Teach the children to look to Christ alone for the forgiveness of their sins and for the righteousness they need to stand before God.
Help them see that Christ is their only hope. Show them what it means to cleave to him and hope in him and cherish him as more precious than life.
Teach them that trusting Christ as the king of righteousness not only brings them a right standing before God, but also dethrones sin in their lives.
Help them see how two things happen when faith connects them to Jesus: one is that his righteousness counts for ours before God, so that we are fully accepted in Christ; and the other is that power begins to flow though this connection to overcome sin. So a progressive personal righteousness is the necessary fruit of a perfect imputed righteousness.
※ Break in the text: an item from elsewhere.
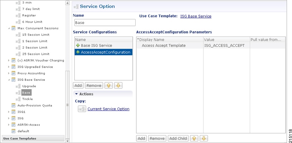292x143 pixels.
Task: Expand the ASR5K-Access tree node
Action: (x=9, y=125)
Of course, we won’t use that language (progressive, personal, imputed) with a seven-year-old. What will we say? We will say:
"Talitha, mommy and daddy have lived a long time and have learned from the Bible and from our lives that we and you will never be good enough to meet God’s perfect standards. We still make mistakes after all these years. We sin. That’s why the Bible says that God gave us his Son to die for our sins and to be our righteousness. His perfect death counts for our punishment, and his perfect obedience counts for righteousness, if we trust him. So always look to Jesus. Always trust Jesus. And remember, Talitha, since God didn’t spare his own Son, but gave him for us all, he will surely give us everything we need in this life and the next (Romans 8:32; Philippians 4:19). All the promises of God belong to us because of Jesus. So when you trust him, be sure that you trust him for everything he has done and everything he has promised and everything he has purchased. And that faith will help you not to sin, because when you trust Jesus to give you the best future, you won’t want to sin to make a better future. So always trust Jesus for everything he’s done and everything he promises. By faith he will be your perfect righteousness, so that you don’t have to fear, and by that same faith he will help you do what’s right."
Finally, pray for the children.
Pray for the little ones. Pray for the prodigals without ceasing. Let Romans 10:1 be your daily testimony: "Brothers, my heart’s desire and prayer to God for them is that they may be saved." Don’t grow weary. Don’t let go. The Gospel is the power of God unto salvation. Tell it often, tell it well. Be patient and pray. Amen.